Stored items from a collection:
-------

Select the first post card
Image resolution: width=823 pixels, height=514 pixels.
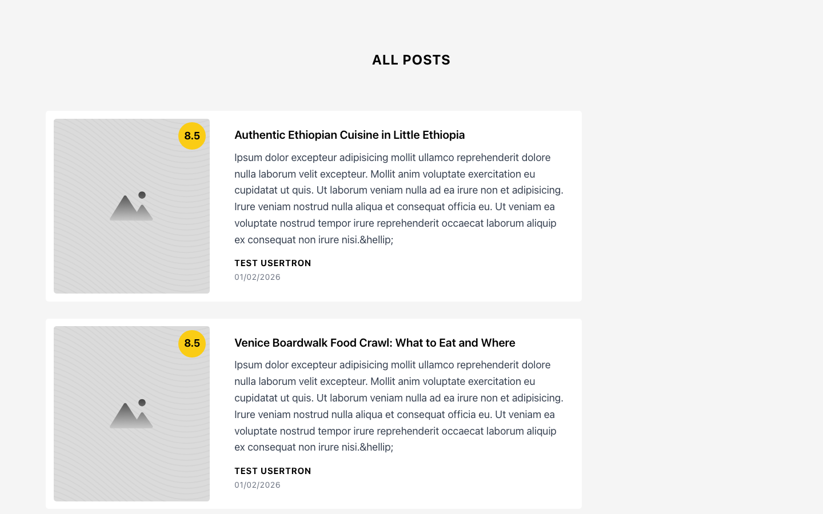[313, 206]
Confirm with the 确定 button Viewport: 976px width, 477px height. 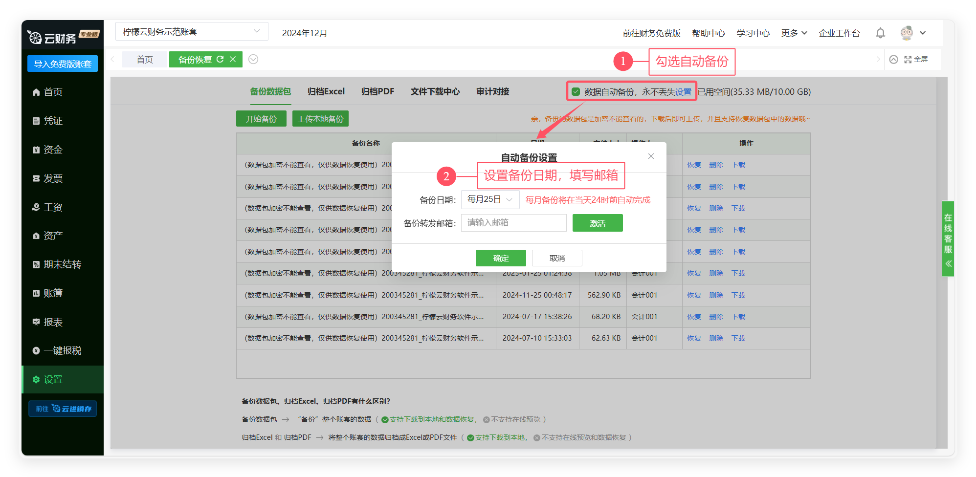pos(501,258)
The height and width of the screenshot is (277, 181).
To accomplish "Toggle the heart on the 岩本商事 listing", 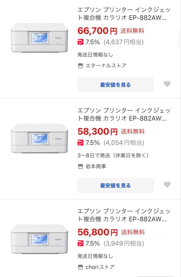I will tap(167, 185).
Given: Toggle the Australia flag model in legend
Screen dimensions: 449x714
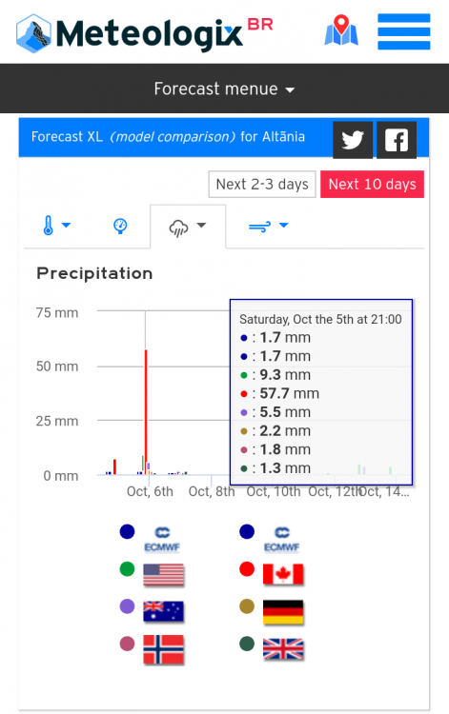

-------

_What is required_: Please copy the lines above, starting at the one that holds "Given: Toggle the" and stopping after the last line, exactly as they appear and minus the pictures.

_Result below_:
Given: Toggle the Australia flag model in legend
Screen dimensions: 449x714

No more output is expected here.